- **EXTRAIT CHOISI**:
______

La vie après
Bientôt 2 mois que je ne suis pas retournée à l’usine. Je refais doucement surface. Je m’estime chanceuse d’avoir quitté cet univers si sombre, si glauque, si annihilant.
La blessure de l’usine
J’essaie de me convaincre que c’est une expérience comme une autre, mais je sens qu’elle marquera ma vie à jamais, telle une tâche indélébile. Plus qu’une expérience, c’est une blessure qui se transforme petit à petit. Aujourd’hui c’est une cicatrice encore bien fraîche, encore douloureuse, seul le temps pourra l’atténuer.
J’ai voulu tout arrêter de mes rêves, de mes envies. J’ai vu ma vie se mettre en pause, s’arrêter, pourtant matin après matin je me suis levée à 3heures du matin pour commencer le taf à 4h.
J’ai revêtu la tenue, j’ai encaissé les insultes morales, la pression d’une cadence inhumaine….”plus vite, bons à rien”. À rien ? Non, bon à nous enrichir, nous les patrons, bon à nous décharger, nous les petits chefs de ligne….
J’ai fait 9 mois dans une usine agro-alimentaire comme intérimaire.

______

Recopiez intégralement le texte ci-dessus sur la vie après l'usine.

- **ENTRÉES PRÉSENTÉES**:
______

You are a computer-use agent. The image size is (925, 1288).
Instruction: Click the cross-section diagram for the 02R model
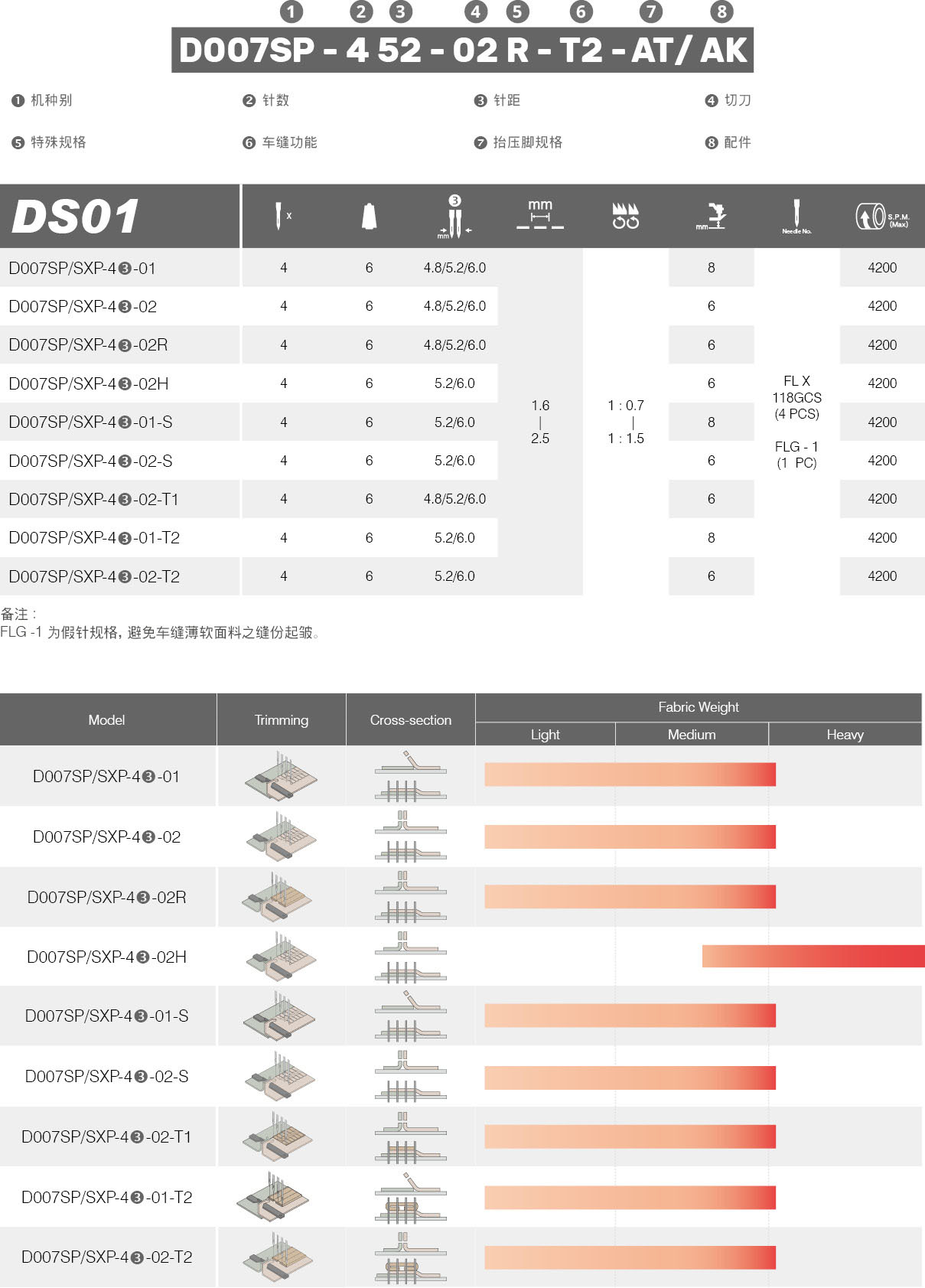(x=410, y=896)
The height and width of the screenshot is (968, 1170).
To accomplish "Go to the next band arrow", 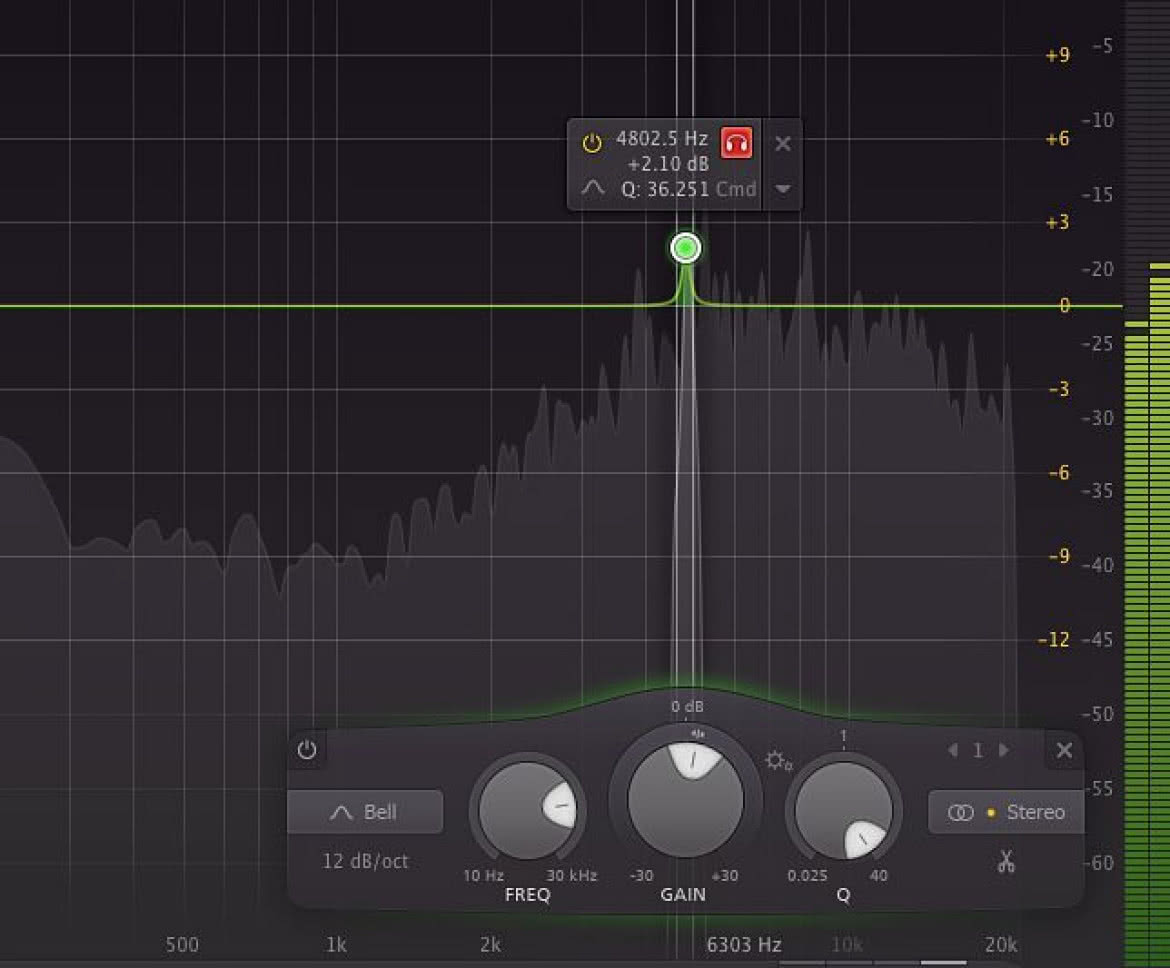I will tap(1004, 750).
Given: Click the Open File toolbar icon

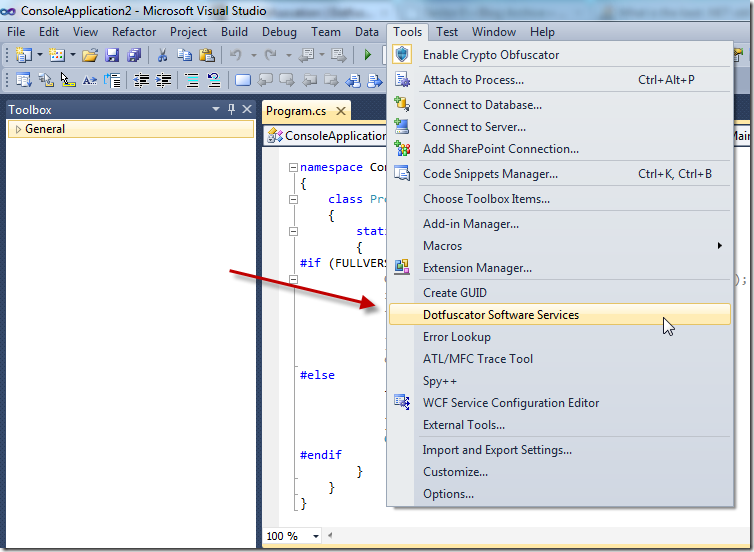Looking at the screenshot, I should tap(90, 55).
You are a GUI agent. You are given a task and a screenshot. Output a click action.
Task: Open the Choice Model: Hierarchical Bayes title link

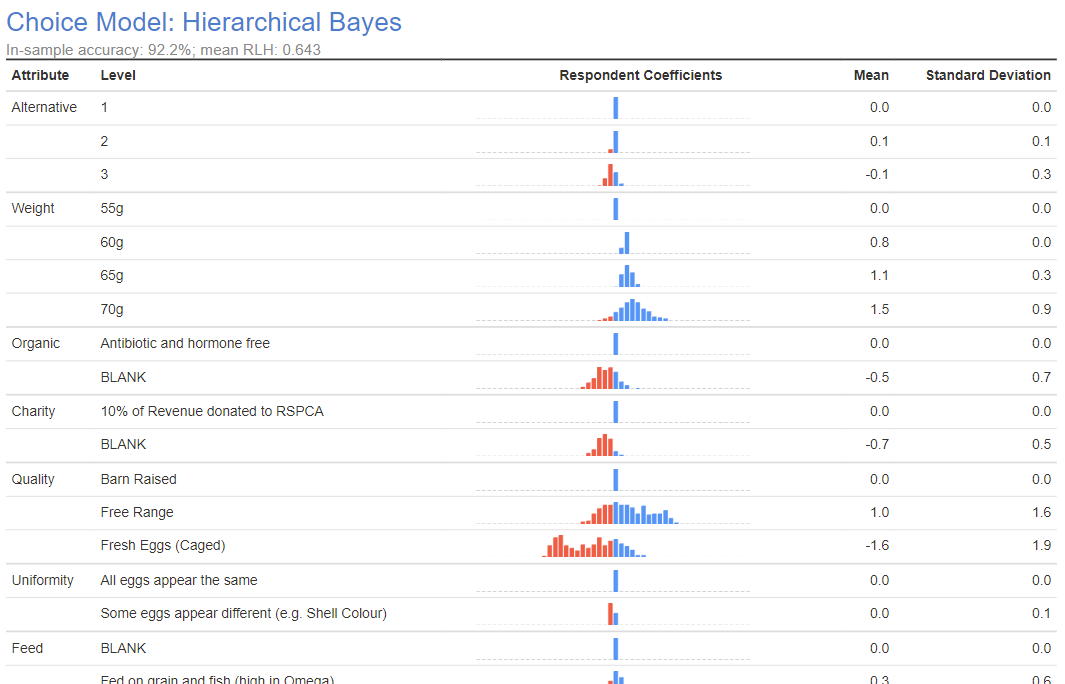(205, 22)
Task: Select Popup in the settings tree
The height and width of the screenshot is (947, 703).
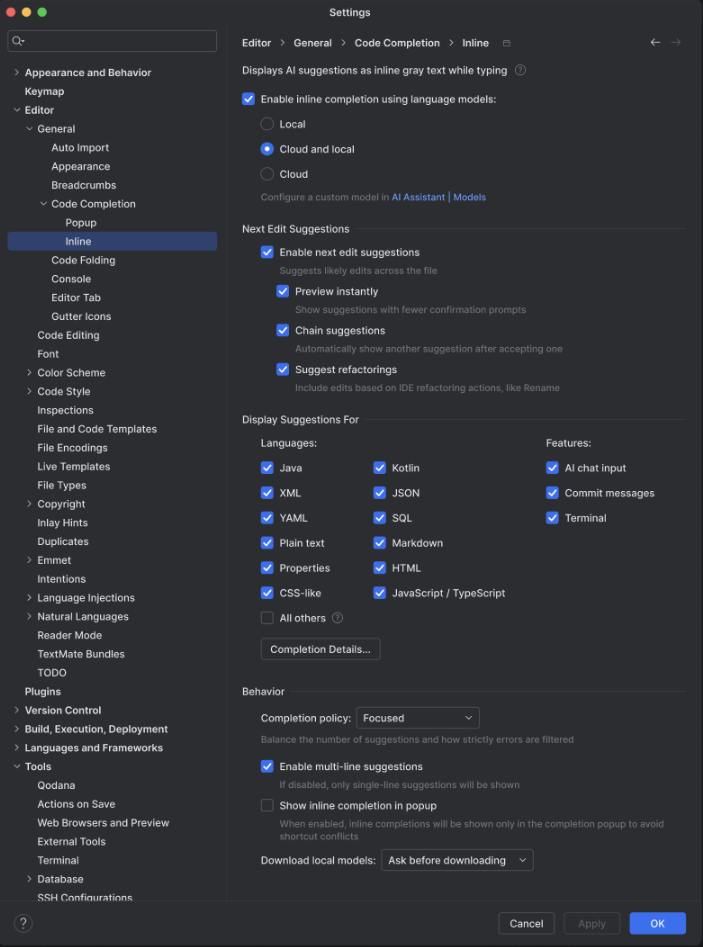Action: [81, 223]
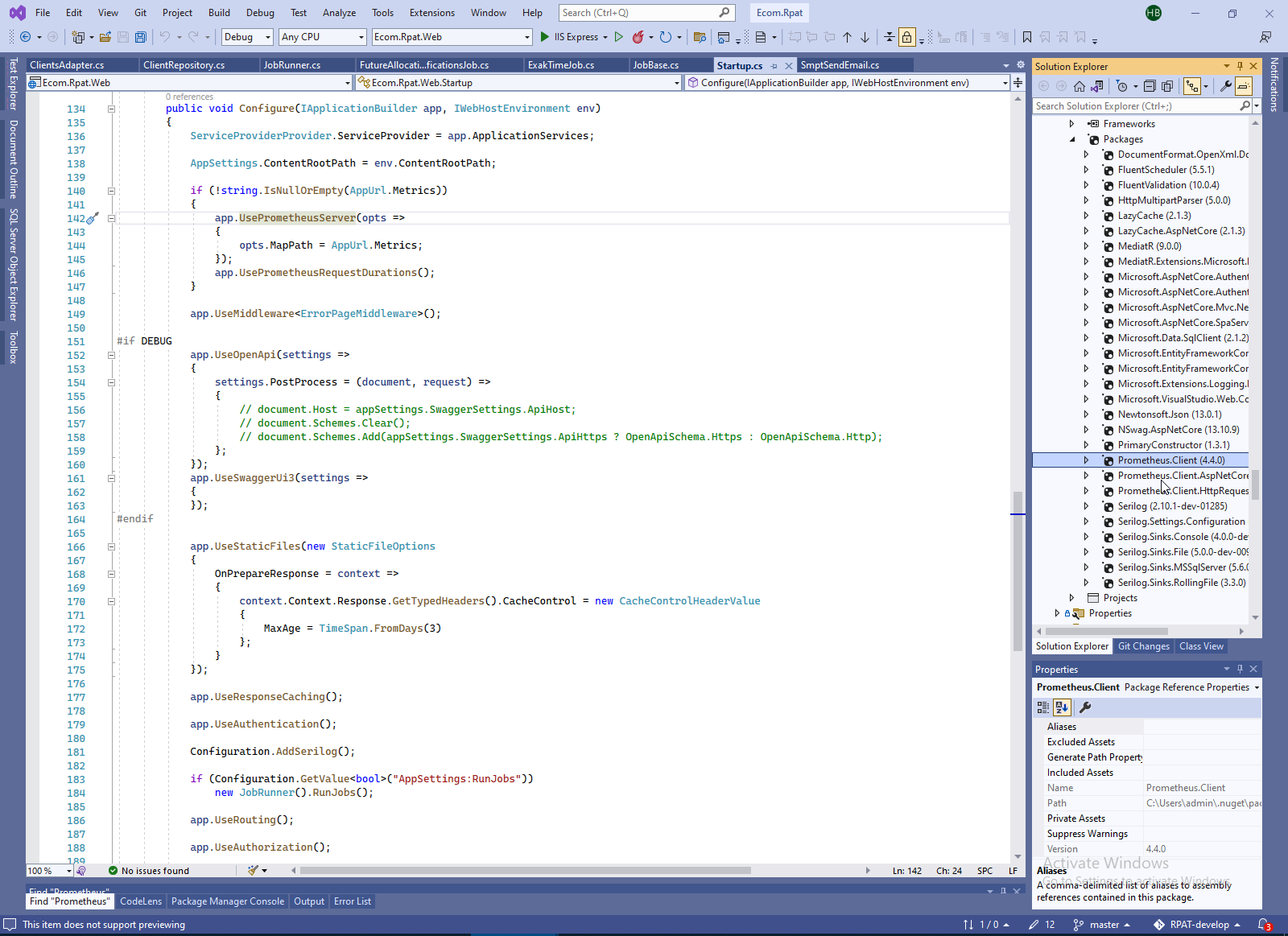Toggle Preview Selected Items in Solution Explorer
The width and height of the screenshot is (1288, 936).
1244,86
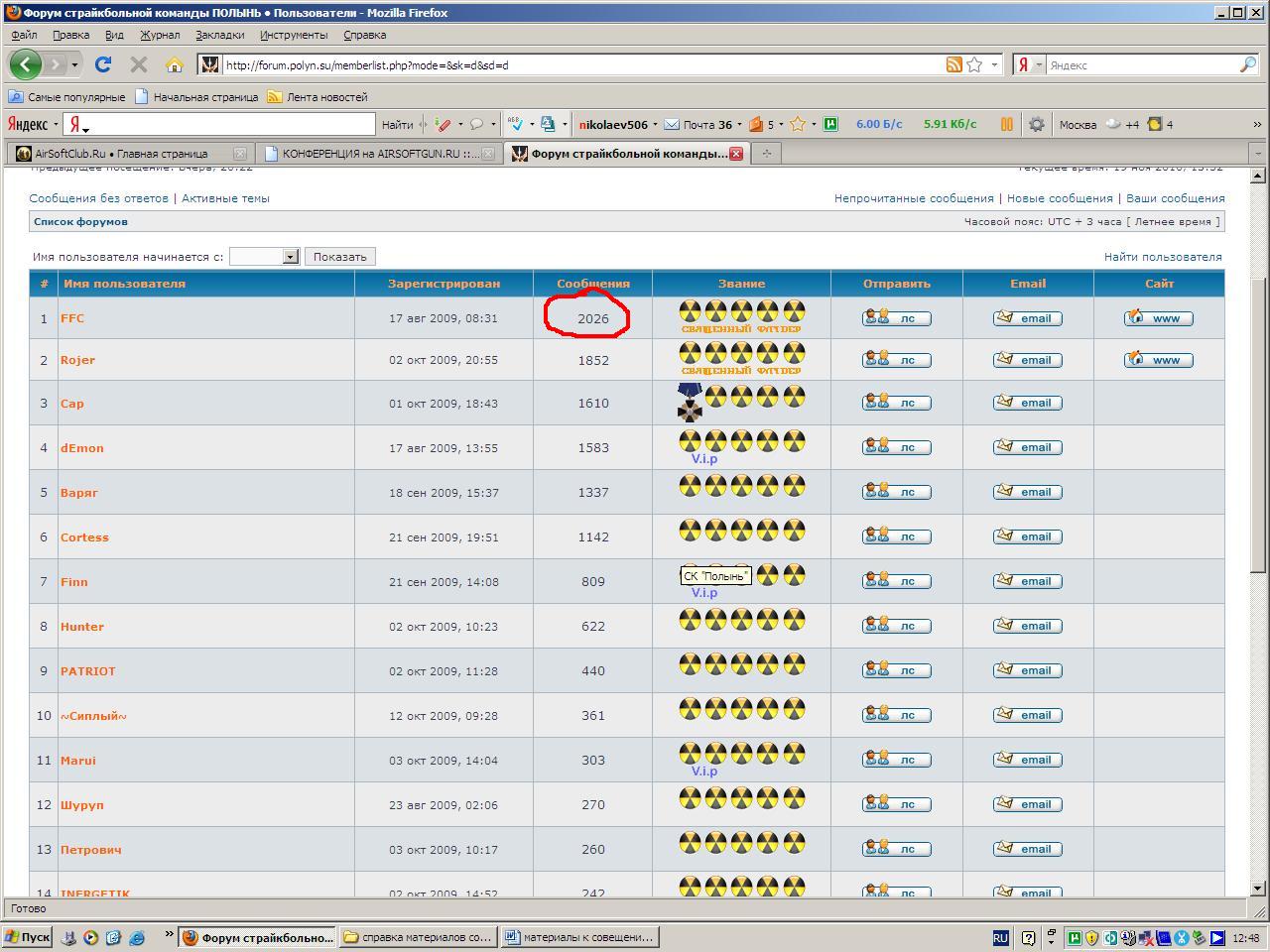Click the RSS feed icon in address bar
The image size is (1270, 952).
(x=953, y=64)
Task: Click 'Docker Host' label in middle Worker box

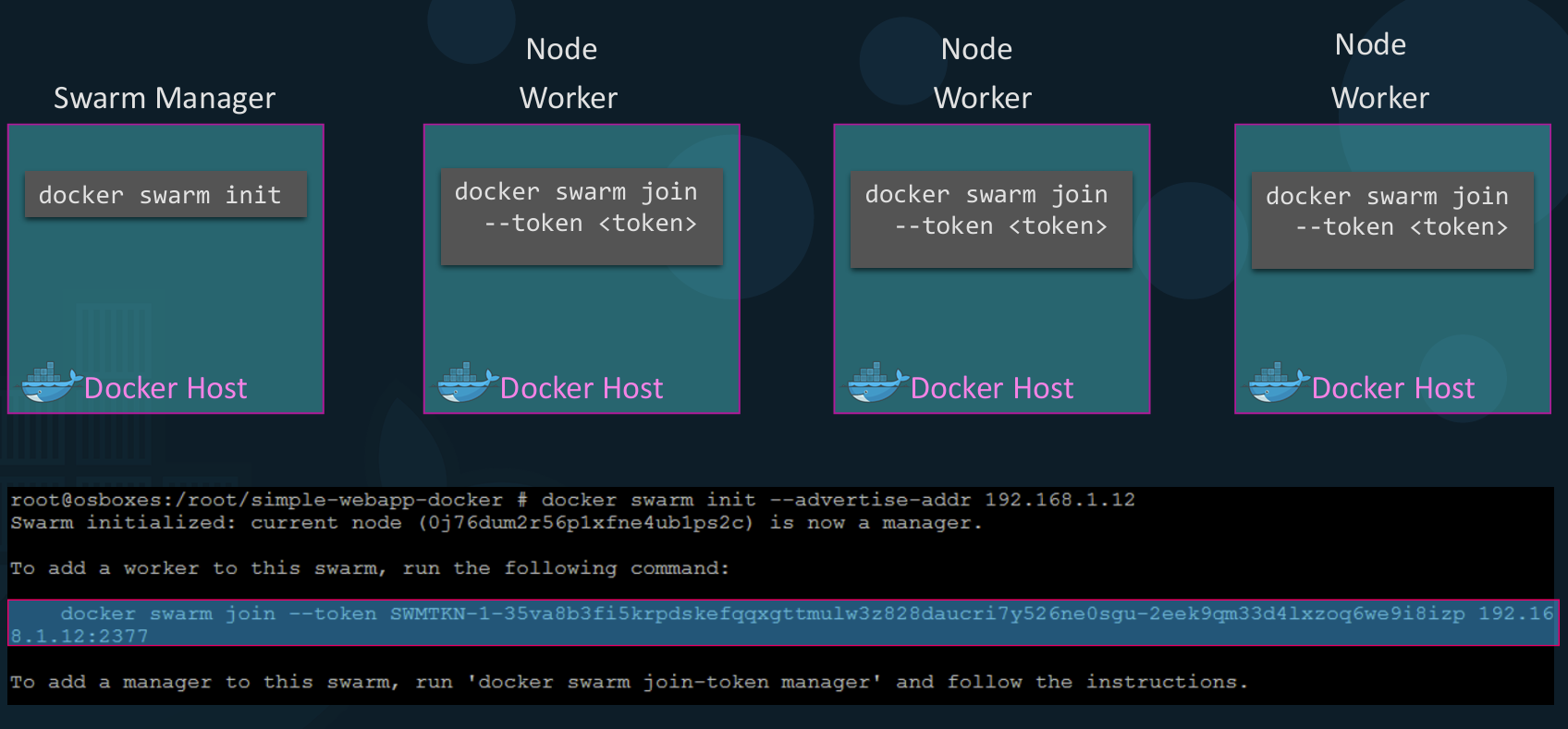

______

- **CORRIGÉ**:
La vie après
Bientôt 2 mois que je ne suis pas retournée à l’usine. Je refais doucement surface. Je m’estime chanceuse d’avoir quitté cet univers si sombre, si glauque, si annihilant.
La blessure de l’usine
J’essaie de me convaincre que c’est une expérience comme une autre, mais je sens qu’elle marquera ma vie à jamais, telle une tâche indélébile. Plus qu’une expérience, c’est une blessure qui se transforme petit à petit. Aujourd’hui c’est une cicatrice encore bien fraîche, encore douloureuse, seul le temps pourra l’atténuer.
J’ai voulu tout arrêter de mes rêves, de mes envies. J’ai vu ma vie se mettre en pause, s’arrêter, pourtant matin après matin je me suis levée à 3heures du matin pour commencer le taf à 4h.
J’ai revêtu la tenue, j’ai encaissé les insultes morales, la pression d’une cadence inhumaine….”plus vite, bons à rien”. À rien ? Non, bon à nous enrichir, nous les patrons, bon à nous décharger, nous les petits chefs de ligne….
J’ai fait 9 mois dans une usine agro-alimentaire comme intérimaire.